OpenRefine uses this idea to suggest groups of values you may want to merge.

How to use it here

  1. Open: ArtistBio 2 → Edit cells → Cluster and edit…
  2. Method: Key collision
  3. Keying function: Metaphone 3

More detailed explanation

  • Key collision compares transformed keys. If two values produce the same key, they fall into the same cluster.
  • Metaphone 3 is a phonetic algorithm—it groups text based on how it sounds rather than how it is spelled. This is useful for cases like:
    born Germany. 1886–1969
    born Germany 1886-1969
    → punctuation differs, but the core phrase is the same.

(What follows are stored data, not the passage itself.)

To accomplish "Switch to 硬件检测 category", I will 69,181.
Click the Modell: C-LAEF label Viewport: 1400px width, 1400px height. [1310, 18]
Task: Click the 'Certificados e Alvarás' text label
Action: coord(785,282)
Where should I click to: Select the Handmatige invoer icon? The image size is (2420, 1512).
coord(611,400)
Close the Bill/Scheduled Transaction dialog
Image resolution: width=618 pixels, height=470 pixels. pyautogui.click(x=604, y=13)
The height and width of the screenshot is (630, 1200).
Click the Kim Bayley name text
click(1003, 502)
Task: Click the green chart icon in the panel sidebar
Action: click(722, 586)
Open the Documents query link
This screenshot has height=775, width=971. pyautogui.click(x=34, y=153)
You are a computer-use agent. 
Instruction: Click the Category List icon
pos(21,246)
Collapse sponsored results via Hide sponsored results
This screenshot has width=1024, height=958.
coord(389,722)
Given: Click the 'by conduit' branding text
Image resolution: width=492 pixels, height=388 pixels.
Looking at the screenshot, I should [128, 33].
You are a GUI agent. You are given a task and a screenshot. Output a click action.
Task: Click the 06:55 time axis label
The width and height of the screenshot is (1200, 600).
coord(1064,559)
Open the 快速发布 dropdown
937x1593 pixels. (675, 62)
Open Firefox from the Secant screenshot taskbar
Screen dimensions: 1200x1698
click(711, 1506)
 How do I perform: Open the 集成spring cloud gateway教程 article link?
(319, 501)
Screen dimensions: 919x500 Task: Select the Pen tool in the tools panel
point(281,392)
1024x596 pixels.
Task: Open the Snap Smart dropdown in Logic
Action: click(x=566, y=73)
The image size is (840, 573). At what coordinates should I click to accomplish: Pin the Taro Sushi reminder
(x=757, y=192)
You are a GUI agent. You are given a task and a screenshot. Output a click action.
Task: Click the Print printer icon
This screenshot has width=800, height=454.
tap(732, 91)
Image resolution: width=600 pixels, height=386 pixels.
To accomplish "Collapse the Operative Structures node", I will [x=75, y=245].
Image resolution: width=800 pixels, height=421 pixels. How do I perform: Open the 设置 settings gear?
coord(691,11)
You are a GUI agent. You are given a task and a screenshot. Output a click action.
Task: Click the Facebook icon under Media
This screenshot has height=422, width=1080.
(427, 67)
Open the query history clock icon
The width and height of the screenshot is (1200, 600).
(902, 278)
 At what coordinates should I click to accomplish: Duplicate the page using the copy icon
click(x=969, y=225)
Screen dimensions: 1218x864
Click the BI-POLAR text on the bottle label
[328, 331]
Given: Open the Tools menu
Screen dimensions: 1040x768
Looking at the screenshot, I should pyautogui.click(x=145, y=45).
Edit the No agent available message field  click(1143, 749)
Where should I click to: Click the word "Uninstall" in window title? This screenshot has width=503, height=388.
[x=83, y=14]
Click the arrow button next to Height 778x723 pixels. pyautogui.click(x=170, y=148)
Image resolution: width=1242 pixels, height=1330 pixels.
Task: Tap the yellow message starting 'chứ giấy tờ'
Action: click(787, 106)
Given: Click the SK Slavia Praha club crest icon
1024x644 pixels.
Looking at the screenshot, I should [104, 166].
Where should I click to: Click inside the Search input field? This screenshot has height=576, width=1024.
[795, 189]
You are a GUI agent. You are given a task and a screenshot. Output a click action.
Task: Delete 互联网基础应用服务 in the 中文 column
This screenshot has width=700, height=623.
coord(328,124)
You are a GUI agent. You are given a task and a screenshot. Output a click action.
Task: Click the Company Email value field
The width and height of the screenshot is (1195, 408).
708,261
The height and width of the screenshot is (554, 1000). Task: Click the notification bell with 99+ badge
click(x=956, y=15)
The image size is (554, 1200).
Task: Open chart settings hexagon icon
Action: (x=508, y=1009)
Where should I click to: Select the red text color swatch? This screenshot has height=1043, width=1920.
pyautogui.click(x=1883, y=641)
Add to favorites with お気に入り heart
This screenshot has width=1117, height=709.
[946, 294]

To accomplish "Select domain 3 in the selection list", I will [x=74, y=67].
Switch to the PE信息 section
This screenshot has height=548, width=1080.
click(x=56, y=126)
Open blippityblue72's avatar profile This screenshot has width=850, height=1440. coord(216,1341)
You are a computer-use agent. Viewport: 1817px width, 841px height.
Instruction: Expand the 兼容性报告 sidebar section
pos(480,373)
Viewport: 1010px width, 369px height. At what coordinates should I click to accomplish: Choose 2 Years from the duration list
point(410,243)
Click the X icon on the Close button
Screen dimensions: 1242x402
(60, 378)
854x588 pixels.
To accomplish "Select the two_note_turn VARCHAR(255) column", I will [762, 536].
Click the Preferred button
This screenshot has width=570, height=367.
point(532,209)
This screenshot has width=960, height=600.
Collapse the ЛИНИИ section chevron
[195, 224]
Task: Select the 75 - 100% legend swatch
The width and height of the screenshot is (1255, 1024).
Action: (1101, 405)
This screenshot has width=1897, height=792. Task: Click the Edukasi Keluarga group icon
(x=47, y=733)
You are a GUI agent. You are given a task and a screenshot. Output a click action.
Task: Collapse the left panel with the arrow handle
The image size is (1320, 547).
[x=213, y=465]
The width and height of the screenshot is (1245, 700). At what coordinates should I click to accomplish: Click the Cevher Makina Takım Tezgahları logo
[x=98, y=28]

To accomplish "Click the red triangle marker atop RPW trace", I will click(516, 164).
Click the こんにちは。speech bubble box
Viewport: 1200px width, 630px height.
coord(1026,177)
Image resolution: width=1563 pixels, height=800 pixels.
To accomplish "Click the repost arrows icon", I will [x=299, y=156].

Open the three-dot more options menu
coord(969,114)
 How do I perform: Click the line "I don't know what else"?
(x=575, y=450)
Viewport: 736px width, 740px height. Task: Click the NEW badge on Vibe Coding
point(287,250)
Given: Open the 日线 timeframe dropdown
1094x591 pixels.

For numeric ranges (like dates), clustering won’t combine values with different numbers—e.g., 1857–1927 and 1923–2014 remain separate.
But clustering will show you repeated structures, such as:

  • “born Italy”
  • “born Germany”
  • “born 19XX”

This helps you spot repeated phrases and standardize them if needed.

What you’ll see

The clustering window shows one line per suggested cluster:

  • On the left: variations of a similar value
  • On the right: a field where you choose the unified form

You can then decide:

  • Merge and reformat them into a consistent style
  • Ignore clusters if the variations are meaningful
  • Edit only some entries

Clustering never changes anything automatically. You are in control—OpenRefine simply helps you notice patterns you would otherwise miss.

This makes clustering extremely effective for cleaning humanities datasets, where controlled vocabulary is uncommon and metadata comes from diverse sources.

Key Points
  • Transformations modify the content of cells, while column operations reshape the structure of the dataset.
  • Literal GREL replacements help remove unwanted characters and prepare text for further processing.
  • Splitting columns separates different types of information, making the data easier to analyze and clean.
  • Clustering identifies similar but inconsistently written values and supports manual standardization.